Clause 46. The method of any of clauses 38-45 further comprising: before positioning the midsole core component in the recessed portion, positioning an outsole component in the recessed portion of the midsole carrier component; and inserting a traction lug of the outsole component into a through hole of the midsole carrier component, the traction lug protruding beyond a ground-facing surface of the midsole carrier component.

Clause 47. A method of recycling an article of footwear, the method comprising: removing a cable from the article of footwear, wherein: removal of the cable decouples an upper of the article of footwear from a sole component of the article of footwear; and the upper compositionally comprises a first material and the sole component compositionally comprises a second material, which is different from the first material and comprises a foamed material; compiling the upper with a first article compositionally comprising the first material; generating, from the upper and the first article, yarns comprising the first material; compiling the sole component with a second article compositionally comprising the second material; and generating, from the sole component and the second article, a recycled foam material.

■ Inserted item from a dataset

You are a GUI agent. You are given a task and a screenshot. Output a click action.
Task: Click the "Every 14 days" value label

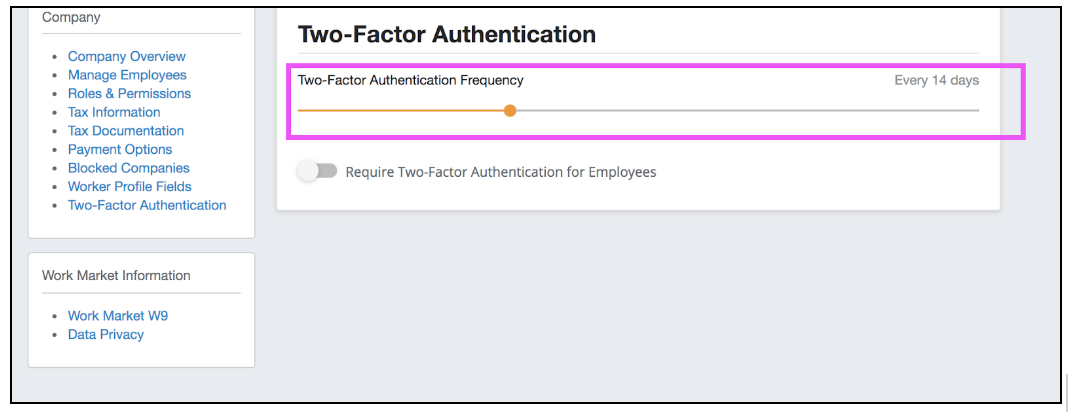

Clause 48. The method of clause 47, wherein: the sole component, when assembled in the article of footwear, is secured via a second cable to a second sole component; the method further comprises removing the second cable from the sole component and the second sole component; and removal of the second cable decouples the sole component from the second sole component.

Clause 49. The method of any of clauses 47-48, wherein the second sole component comprises the second article.

Clause 50. The method of any of clauses 47-49, wherein the second sole component comprises a third material, which is different from the first material and is different from the second material.

Clause 51. The method of any of clauses 47-50, wherein: the second sole component comprises a heel counter or a toe cap; and the third material comprises thermoplastic polyurethane (TPU).

Clause 52. The method of any of clauses 47-51, wherein the third material comprises rubber.

Clause 53. The method of any of clauses 47-52, wherein: the sole component is a midsole component comprising a through hole; the article of footwear comprises an outsole component that includes a traction lug, which is frictionally engaged without adhesive in the through hole; the method further comprises removing the traction lug from the through hole; and removal of the traction lug from the through hole decouples the outsole component from the midsole component.

Clause 54. A method of manufacturing an article of footwear, the method comprising: threading a first cable through a plurality of sidewall apertures in a sidewall of a midsole carrier component and through a plurality of apertures in an upper of the article of footwear; and securing the first cable to couple the midsole carrier component to the upper.

Clause 55. The method of clause 54, wherein the method further comprises: positioning a midsole core component in a recessed portion of the midsole carrier component, wherein the sidewall forms a perimeter around the recessed portion; threading a second cable through apertures in the recessed portion of the midsole carrier component and through apertures in the midsole core component; and securing the second cable to couple the midsole carrier component to the midsole core component.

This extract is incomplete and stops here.